# Blond & hailstrom damage



## poeppe (Mar 25, 2002)

A blonde was driving back from the mall when there was a terrible hail storm.
Huge hail stones the size of golf balls pelted her car leaving it full of dents.

She drove to the body shop and asked what she should do. The body man
explained what needed to be done and that it would cost at least $4000 to
repair.

She said that was too much and wasn't there some other way to fix it?

The body man decided to have a little fun and said "Well you could blow into
the tail pipe real hard and they might pop back out!"

She decided to give it a try before spending that much money. So she drove
home and was in the garage with her lips wrapped around the exhaust pipe when
her blonde neighbor came over to visit. "What are you doing!" she shrieked
thinking the worst and thankful that she may have just prevented her friend
from committing suicide.

"I'm blowing into the tailpipe real hard to pop all these dents out of my car"
explained the first blonde.

"Well silly, it's not going to work" replied her neighbor.
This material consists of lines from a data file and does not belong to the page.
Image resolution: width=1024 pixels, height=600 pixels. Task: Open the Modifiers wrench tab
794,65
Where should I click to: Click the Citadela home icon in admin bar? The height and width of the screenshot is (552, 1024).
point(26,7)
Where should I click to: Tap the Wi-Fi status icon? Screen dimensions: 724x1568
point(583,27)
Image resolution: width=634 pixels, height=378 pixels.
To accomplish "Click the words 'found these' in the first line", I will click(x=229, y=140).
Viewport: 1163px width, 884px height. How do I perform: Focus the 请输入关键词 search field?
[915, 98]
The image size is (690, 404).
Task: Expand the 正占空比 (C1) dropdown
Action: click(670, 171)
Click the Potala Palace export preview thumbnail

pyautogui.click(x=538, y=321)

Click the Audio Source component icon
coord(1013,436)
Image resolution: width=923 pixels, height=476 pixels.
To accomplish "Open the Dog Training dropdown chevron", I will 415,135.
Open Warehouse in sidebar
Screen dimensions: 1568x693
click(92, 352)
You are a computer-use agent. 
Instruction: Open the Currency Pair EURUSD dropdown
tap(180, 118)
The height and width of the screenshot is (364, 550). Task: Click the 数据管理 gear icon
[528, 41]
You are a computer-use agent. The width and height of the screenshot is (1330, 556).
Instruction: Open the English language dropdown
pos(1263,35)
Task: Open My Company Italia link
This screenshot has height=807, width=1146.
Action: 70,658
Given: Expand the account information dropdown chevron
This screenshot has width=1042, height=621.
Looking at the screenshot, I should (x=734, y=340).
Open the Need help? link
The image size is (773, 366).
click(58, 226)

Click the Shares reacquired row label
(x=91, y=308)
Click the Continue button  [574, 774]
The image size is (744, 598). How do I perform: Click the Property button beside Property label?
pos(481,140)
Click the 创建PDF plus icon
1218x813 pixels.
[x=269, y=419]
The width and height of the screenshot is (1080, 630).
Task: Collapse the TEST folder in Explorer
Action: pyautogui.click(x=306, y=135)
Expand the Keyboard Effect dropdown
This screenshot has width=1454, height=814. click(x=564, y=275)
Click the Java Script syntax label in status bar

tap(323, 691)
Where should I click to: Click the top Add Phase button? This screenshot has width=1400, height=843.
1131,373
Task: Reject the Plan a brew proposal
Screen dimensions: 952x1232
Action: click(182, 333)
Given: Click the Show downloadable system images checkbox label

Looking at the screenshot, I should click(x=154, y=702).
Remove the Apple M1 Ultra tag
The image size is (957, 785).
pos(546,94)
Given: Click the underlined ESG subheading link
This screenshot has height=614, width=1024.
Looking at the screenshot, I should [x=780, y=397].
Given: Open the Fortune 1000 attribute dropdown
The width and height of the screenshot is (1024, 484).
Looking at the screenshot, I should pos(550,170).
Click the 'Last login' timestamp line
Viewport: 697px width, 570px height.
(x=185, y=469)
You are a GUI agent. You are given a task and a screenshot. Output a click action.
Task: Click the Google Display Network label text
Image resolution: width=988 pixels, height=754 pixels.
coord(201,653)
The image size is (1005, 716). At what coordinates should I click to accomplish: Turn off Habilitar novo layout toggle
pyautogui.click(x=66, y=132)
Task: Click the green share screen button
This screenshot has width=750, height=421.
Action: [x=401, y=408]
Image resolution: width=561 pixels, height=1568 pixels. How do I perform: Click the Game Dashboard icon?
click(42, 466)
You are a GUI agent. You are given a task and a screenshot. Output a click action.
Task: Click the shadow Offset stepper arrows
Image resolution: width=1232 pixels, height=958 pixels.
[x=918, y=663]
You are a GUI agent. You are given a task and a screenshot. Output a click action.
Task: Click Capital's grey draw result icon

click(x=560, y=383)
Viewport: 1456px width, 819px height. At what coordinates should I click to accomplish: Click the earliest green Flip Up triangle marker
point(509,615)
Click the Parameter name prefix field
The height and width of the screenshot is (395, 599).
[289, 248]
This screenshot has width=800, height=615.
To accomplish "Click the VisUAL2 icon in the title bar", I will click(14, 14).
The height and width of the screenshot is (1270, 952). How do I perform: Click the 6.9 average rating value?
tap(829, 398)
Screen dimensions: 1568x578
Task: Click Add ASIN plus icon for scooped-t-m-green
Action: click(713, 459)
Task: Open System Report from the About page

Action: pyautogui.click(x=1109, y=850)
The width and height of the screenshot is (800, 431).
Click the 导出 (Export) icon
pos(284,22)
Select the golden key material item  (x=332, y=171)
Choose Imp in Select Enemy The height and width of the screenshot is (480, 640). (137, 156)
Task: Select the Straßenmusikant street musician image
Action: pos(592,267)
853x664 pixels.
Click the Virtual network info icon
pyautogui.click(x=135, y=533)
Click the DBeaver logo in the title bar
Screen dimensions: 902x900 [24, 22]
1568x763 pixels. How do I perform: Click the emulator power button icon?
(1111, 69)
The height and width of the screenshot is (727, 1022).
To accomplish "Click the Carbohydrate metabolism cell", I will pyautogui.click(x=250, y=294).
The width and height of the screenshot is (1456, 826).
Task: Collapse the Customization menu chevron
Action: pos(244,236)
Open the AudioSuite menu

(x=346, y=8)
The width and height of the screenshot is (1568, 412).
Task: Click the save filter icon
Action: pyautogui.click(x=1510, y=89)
"Why not"? asked the first blonde.

"Because you've got to roll up the windows first"


----------



## Neil Derryberry (Mar 23, 2002)

:lol: :rotfl:


----------



## John Corn (Mar 21, 2002)

:lol: :rotfl:


----------



## Nick (Apr 23, 2002)

Did you hear the one about the blonde terrorist? They told her to go to out
and blow up a car.....

Any blonde that can wrap her lips around the tailpipe of a car is my kind of woman.
The pump on my Aerobed is broken....


:lol:


----------



## Steve Mehs (Mar 21, 2002)

:lol:


----------



## poeppe (Mar 25, 2002)

:rotfl:


----------